:: 给定要求 1 ::
请依据关于用 C++ 实现 softmax 函数的正文，回答以下问题：
(a) 第一次实现时，用什么来封装输入和输出？
(b) 测试用例2 的测试输出是什么？
(c) 按改进原理，为防止爆精度，应对每一个输入 $x_i$ 作何处理？
-------- 正文节选 --------
用C++实现softmax函数(面试经验)

背景

今天面试字节算法岗时被问到的问题，让我用C++实现一个softmax函数。softmax是逻辑回归在多分类问题上的推广。大概的公式如下：
$\{x_1, x_2,\cdots, x_n\}\\ softmax(x_t)=\frac{e^{x_t}}{\sum_{i=1}^{n}e^{x_i}}$
即判断该变量在总体变量中的占比。

第一次实现

实现

我们用vector来封装输入和输出，简单的按公式复现。

vector<double> softmax(vector<double> input)
{
	double total=0;
	for(auto x:input)
	{
		total+=exp(x);
	}
	vector<double> result;
	for(auto x:input)
	{
		result.push_back(exp(x)/total);
	}
	return result;
}

测试

test 1

测试用例1: {1, 2, 3, 4, 5}
测试输出1: {0.0116562, 0.0316849, 0.0861285, 0.234122, 0.636409}

经过简单测试是正常的。
在这里插入图片描述

test 2

但是这时面试官提出了一个问题，即如果有较大输入变量时会怎么样？

测试用例2: {1, 2, 3, 4, 5, 1000}
测试输出2: {0, 0, 0, 0, 0, nan}

由于 $e^{1000}$ 已经溢出了双精度浮点(double)所能表示的范围，所以变成了NaN(not a number)。
在这里插入图片描述

第二次实现(改进)

改进原理

我们注意观察softmax的公式:
$\{x_1, x_2,\cdots, x_n\}\\ softmax(x_t)=\frac{e^{x_t}}{\sum_{i=1}^{n}e^{x_i}}$
如果我们给上下同时乘以一个很小的数，最后答案的值是不变的。
那我们可以给每一个输入 $x_i$ 都减去一个值 $a$ ，防止爆精度。
-------- 本题记录 --------
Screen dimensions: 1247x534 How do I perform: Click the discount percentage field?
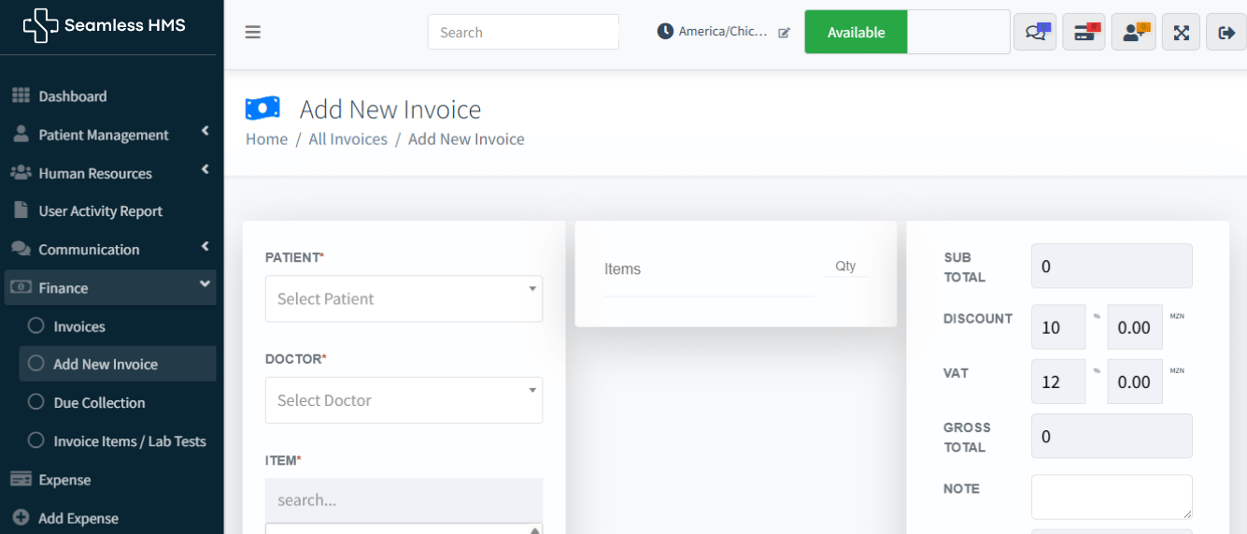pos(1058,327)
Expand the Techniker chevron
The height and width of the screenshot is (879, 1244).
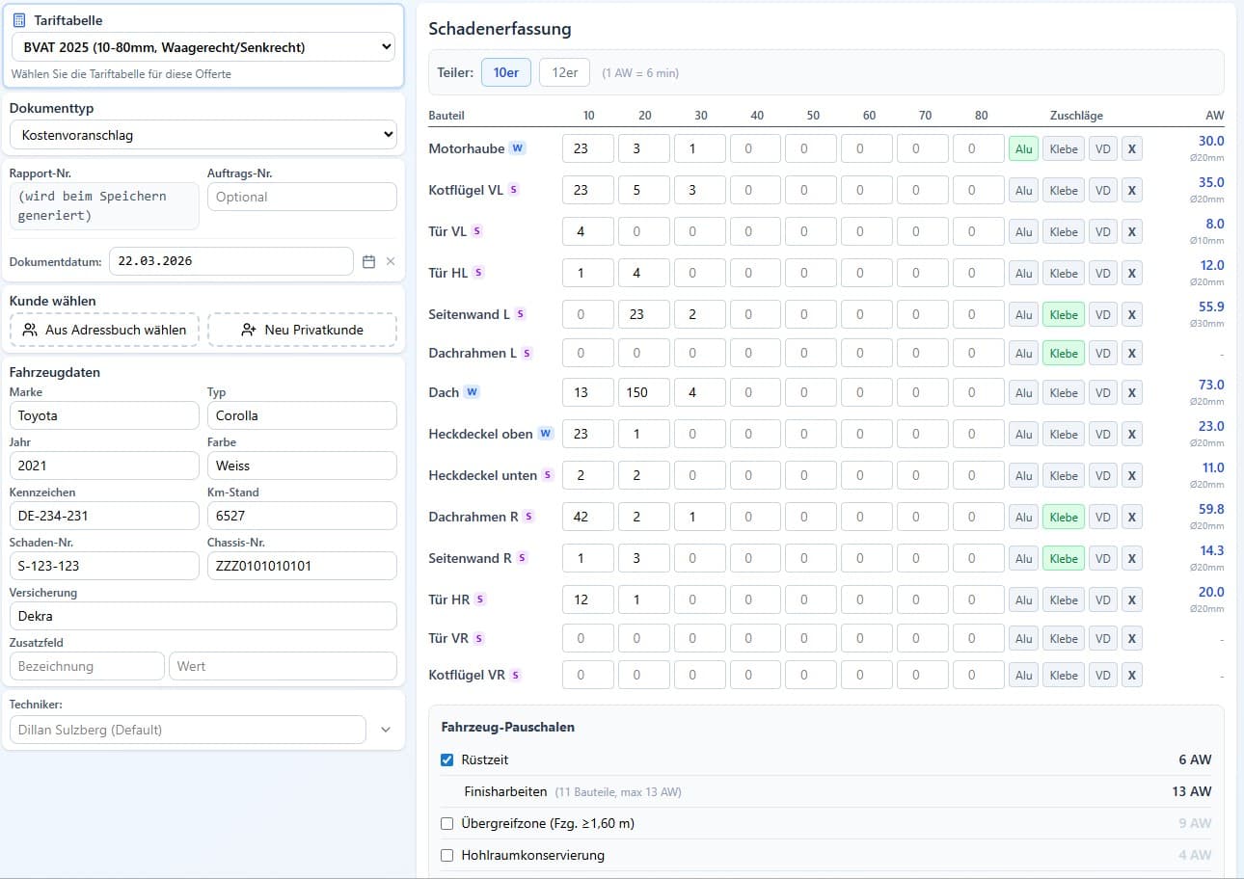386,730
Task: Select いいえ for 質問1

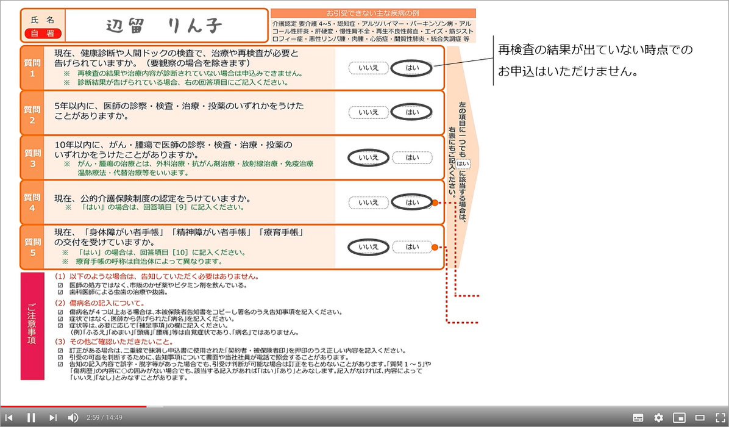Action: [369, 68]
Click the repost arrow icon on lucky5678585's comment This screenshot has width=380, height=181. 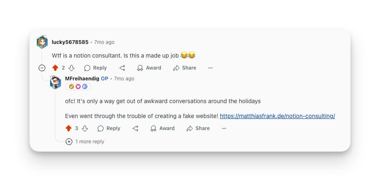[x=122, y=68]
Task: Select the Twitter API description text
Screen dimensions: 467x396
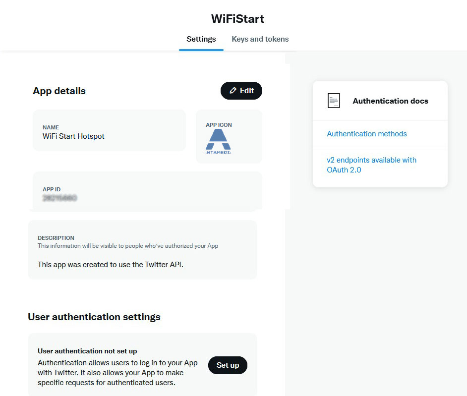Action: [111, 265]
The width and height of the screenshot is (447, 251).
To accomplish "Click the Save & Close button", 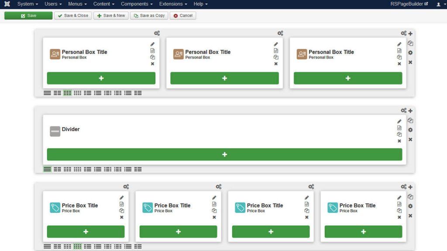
--------
:: 给定要求 2 ::
请从记录中摘录自含有"The width and"的那一行起、直至记录末尾的各行，逐字照录，图片一律略去。

:: 完整答案 1 ::
(a) 用 vector 封装输入和输出。
(b) {0, 0, 0, 0, 0, nan}
(c) 给每一个输入 $x_i$ 都减去一个值 $a$。

:: 完整答案 2 ::
The width and height of the screenshot is (447, 251).
To accomplish "Click the Save & Close button", 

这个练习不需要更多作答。